◆ Assignment: Once the line containing "Click the camera icon on the SCREEN button" is found in the entries below, restate it and each following line word for word, stopping after the line containing "You are a computer-use agent. This".

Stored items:
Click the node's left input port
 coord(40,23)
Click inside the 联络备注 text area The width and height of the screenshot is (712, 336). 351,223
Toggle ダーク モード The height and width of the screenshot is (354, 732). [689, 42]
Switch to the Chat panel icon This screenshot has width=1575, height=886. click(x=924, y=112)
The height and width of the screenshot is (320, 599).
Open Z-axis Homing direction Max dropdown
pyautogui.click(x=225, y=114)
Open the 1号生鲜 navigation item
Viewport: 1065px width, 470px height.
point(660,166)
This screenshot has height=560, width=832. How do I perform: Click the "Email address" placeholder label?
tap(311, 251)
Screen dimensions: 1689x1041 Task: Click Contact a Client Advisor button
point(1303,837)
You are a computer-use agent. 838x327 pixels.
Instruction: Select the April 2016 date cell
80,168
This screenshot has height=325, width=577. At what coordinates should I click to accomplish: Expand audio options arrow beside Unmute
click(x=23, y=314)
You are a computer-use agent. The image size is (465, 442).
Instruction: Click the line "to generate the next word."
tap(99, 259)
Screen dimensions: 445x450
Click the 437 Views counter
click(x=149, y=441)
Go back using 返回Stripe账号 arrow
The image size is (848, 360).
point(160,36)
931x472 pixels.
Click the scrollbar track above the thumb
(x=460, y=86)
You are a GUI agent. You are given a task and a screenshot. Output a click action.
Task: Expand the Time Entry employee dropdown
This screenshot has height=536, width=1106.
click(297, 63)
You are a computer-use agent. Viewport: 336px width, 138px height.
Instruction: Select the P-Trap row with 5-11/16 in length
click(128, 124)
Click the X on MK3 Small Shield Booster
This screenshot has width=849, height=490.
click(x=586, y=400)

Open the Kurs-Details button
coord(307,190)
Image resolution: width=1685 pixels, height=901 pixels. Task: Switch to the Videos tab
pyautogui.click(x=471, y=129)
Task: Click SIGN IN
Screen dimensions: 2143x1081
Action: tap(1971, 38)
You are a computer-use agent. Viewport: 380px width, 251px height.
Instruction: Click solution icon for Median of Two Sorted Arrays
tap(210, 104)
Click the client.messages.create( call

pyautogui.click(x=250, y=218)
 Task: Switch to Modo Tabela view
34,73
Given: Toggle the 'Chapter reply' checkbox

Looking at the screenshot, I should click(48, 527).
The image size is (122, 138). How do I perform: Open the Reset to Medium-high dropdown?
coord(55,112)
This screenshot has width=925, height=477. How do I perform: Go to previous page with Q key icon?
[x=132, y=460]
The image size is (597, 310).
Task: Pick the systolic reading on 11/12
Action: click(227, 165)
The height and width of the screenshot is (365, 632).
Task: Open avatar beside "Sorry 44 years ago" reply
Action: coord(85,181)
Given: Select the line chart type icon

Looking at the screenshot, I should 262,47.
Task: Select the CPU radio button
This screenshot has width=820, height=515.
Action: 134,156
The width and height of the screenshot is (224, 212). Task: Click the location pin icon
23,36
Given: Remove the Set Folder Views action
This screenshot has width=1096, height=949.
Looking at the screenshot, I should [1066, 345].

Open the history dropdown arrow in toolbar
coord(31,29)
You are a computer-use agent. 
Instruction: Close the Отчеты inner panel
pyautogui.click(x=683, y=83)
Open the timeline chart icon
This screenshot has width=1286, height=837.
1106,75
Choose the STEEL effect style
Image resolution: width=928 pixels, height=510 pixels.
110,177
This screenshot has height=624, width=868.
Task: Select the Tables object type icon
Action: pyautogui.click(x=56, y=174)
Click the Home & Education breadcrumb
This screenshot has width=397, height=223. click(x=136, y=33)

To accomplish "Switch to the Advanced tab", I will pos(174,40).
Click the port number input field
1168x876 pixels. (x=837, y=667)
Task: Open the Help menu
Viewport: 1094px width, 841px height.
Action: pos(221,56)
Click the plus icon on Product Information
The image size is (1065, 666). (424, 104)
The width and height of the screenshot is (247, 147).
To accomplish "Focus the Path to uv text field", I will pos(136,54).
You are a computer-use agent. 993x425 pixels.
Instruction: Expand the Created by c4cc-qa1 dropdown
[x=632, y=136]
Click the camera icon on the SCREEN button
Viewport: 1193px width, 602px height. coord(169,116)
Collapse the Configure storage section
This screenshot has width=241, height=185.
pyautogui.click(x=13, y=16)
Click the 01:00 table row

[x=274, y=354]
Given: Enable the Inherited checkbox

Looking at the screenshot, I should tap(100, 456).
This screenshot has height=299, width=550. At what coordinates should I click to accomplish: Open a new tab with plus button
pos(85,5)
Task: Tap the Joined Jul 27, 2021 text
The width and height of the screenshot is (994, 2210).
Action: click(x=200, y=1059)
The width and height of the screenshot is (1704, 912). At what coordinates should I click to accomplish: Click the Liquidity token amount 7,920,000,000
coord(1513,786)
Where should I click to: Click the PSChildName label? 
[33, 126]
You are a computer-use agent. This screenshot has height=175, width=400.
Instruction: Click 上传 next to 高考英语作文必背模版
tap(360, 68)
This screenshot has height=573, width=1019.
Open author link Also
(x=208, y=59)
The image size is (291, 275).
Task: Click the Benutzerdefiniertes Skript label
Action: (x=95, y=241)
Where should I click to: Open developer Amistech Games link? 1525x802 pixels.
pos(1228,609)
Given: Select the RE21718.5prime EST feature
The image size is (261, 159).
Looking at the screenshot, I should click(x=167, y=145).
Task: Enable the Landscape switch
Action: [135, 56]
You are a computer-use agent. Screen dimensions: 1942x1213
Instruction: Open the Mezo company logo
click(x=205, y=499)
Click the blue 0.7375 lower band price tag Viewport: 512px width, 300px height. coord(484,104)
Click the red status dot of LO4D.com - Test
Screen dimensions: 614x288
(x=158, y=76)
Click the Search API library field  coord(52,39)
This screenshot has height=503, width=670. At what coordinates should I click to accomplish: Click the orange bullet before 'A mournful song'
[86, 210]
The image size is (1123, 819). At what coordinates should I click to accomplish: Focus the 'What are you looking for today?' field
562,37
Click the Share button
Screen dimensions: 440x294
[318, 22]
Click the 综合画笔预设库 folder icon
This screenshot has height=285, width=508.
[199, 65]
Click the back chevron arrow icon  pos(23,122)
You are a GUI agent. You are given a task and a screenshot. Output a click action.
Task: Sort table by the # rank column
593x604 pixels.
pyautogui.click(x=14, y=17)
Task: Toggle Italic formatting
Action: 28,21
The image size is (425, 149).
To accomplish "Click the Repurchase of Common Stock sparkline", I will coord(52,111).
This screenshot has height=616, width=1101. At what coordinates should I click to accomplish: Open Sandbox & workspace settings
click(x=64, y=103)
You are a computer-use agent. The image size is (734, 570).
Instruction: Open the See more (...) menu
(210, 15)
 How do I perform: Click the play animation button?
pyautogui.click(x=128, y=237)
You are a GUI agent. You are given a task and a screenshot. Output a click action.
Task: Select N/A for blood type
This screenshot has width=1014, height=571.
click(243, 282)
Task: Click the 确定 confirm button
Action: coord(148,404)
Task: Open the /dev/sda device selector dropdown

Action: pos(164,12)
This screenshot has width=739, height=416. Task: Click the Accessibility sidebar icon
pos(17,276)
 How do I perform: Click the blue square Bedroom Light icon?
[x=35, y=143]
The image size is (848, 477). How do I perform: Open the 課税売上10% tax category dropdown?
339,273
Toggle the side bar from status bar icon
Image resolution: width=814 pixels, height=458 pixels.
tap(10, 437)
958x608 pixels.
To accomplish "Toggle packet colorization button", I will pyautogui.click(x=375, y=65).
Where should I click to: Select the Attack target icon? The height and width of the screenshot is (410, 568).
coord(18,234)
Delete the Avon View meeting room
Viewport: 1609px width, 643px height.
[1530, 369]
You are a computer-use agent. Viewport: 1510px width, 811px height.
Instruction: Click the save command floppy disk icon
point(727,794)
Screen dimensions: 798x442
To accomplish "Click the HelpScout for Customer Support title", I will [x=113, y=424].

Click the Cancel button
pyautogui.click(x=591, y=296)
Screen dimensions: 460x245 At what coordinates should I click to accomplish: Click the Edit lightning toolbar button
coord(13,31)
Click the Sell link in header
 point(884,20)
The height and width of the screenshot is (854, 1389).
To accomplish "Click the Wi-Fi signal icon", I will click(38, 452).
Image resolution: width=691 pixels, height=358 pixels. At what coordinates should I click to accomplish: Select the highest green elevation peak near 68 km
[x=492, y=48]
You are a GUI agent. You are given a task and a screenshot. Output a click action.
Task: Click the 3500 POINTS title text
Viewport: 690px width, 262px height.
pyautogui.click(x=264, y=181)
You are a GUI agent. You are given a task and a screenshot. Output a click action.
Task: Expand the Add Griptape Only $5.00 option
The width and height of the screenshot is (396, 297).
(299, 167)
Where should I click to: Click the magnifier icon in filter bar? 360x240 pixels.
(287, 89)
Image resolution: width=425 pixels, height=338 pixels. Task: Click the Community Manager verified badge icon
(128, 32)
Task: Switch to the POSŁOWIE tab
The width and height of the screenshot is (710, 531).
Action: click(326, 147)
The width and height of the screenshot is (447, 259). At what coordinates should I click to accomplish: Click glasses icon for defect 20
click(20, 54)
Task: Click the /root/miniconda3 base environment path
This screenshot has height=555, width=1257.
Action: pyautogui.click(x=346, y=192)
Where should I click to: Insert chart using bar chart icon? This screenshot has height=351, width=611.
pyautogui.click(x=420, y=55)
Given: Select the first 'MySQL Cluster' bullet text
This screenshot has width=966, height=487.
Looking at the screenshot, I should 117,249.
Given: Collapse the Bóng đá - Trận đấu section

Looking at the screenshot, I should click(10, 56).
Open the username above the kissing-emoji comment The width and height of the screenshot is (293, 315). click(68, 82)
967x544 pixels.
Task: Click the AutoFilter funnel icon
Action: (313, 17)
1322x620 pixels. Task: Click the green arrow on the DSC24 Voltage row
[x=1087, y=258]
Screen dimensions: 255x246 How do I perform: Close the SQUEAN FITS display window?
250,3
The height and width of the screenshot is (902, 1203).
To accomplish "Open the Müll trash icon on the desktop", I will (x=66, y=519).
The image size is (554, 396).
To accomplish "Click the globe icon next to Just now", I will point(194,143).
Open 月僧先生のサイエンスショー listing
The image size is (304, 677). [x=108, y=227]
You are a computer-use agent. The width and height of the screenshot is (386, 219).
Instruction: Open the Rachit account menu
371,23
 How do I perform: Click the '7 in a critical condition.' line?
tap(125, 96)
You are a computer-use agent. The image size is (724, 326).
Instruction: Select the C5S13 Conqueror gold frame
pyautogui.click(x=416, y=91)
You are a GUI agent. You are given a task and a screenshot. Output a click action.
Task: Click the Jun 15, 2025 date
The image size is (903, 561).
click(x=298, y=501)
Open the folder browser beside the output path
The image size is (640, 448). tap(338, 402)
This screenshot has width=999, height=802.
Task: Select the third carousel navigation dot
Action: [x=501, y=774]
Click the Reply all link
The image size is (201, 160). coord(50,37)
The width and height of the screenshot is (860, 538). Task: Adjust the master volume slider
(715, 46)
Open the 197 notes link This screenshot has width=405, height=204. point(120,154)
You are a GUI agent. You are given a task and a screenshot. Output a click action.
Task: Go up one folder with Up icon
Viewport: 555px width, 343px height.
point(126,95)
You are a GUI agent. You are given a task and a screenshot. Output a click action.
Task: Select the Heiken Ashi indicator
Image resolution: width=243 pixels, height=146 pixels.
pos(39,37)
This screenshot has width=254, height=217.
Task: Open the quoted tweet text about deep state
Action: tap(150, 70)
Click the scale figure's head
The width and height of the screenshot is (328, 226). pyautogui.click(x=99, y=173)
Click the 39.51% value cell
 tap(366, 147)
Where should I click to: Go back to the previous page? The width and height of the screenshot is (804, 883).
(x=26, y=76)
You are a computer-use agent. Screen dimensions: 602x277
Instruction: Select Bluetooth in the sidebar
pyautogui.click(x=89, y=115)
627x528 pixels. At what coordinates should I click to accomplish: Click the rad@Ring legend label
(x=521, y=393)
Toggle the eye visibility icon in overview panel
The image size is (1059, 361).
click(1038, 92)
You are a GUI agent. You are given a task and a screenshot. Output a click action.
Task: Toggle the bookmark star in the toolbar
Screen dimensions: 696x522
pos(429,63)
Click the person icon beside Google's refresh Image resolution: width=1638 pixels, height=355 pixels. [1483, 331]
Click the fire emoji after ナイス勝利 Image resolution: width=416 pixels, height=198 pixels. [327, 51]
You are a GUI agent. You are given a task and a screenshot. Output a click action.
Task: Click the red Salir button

◆ Finished task:
Click the camera icon on the SCREEN button
Viewport: 1193px width, 602px height. coord(169,116)
Collapse the Configure storage section
This screenshot has width=241, height=185.
pyautogui.click(x=13, y=16)
Click the 01:00 table row

[x=274, y=354]
Given: Enable the Inherited checkbox

Looking at the screenshot, I should tap(100, 456).
This screenshot has height=299, width=550. At what coordinates should I click to accomplish: Open a new tab with plus button
pos(85,5)
Task: Tap the Joined Jul 27, 2021 text
The width and height of the screenshot is (994, 2210).
Action: click(x=200, y=1059)
The width and height of the screenshot is (1704, 912). At what coordinates should I click to accomplish: Click the Liquidity token amount 7,920,000,000
coord(1513,786)
Where should I click to: Click the PSChildName label? 
[33, 126]
You are a computer-use agent. This screenshot has height=175, width=400.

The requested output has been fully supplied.